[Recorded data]
★ ★ ★ ★ ★ ★ ★

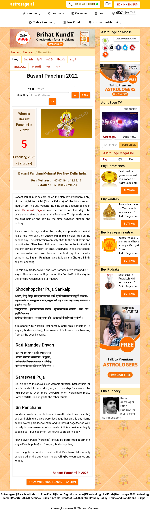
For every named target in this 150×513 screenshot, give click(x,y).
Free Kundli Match (28, 494)
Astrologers (8, 494)
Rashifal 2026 (19, 498)
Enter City (21, 95)
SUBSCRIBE (130, 109)
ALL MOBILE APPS (126, 38)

★ ★ ★ ★ ★ ★ ★

TASK TO COMPLETE | Count how many lines in the items above contain the string "give". Treat case as significant, and reply with the number only.

SOLUTION BELOW | 1